Department of Health and Human Services

Office of Inspector General -- AUDIT

"Review of Pension Segmentation Requirements at The Regence Group, a Terminated Medicare Contractor, for the Period of January 1, 1997, to January 1, 2006," (A-07-07-00242)

May 6, 2008


PDF File Complete Text of Report is available in PDF format (1.36 mb). Copies can also be obtained by contacting the Office of Public Affairs at 202-619-1343.


EXECUTIVE SUMMARY:

The Regence Group (Regence), a Centers for Medicare and Medicaid Services (CMS) contractor, did not comply with the Medicare contract’s pension segmentation requirements while updating the Medicare segments’ assets from January 1, 1997, to January 1, 2006.  As a result, Regence overstated the Oregon Medicare segment assets by $1.75 million and understated the Utah Medicare segment assets by $28,000.  Regence administered both Medicare Part A and Part B operations under cost reimbursement contracts with CMS until the contractual relationship was terminated November 30, 2005. 

In addition, the Cost Accounting Standards require a segment closing adjustment to recognize Medicare’s share of the excess pension liabilities as a result of the termination of a Medicare contract.  Regence did not calculate Medicare’s share of the excess pension liabilities.  We calculated Medicare’s share of the excess pension to be $1.74 million ($1.02 million for Oregon and $722,000 for Utah).

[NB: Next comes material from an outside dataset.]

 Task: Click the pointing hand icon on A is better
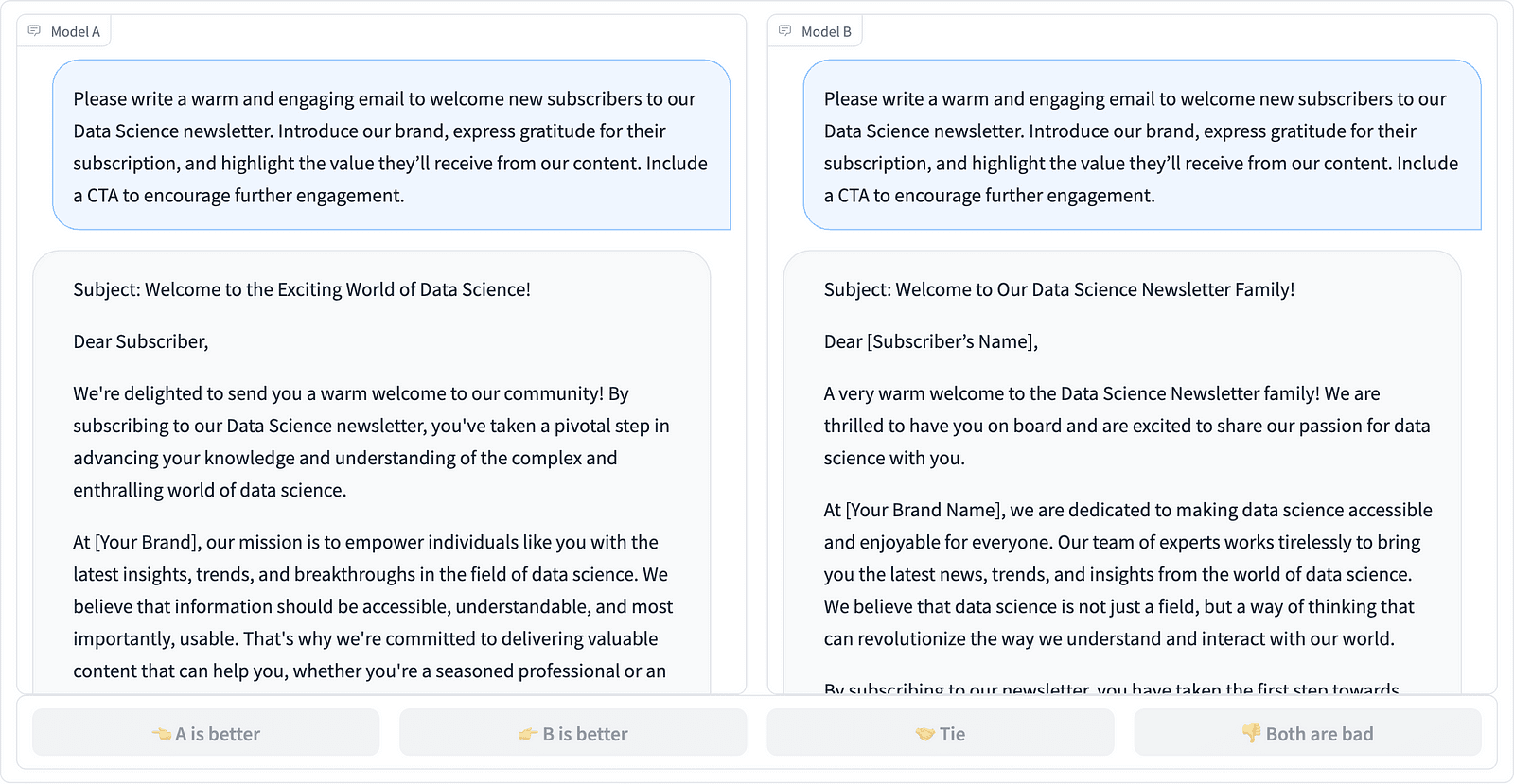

We recommended that Regence (1) decrease the Oregon Medicare segment pension assets by $1,749,136 and increase the Utah Medicare segment pension assets by $28,000 as of January 1, 2006, and (2) recognize $1.74 million as Medicare’s share of the excess pension liabilities attributable to the segment closing calculation.  Regence concurred with our audit results but took exception to the value of the participant liabilities used in the calculation of the segment closing.  Regence also stated that the Oregon Medicare Data Center was not included in the segment closing and that it would submit a separate claim to CMS for those costs.  After reviewing Regence’s comments, we continue to support our findings and recommendations.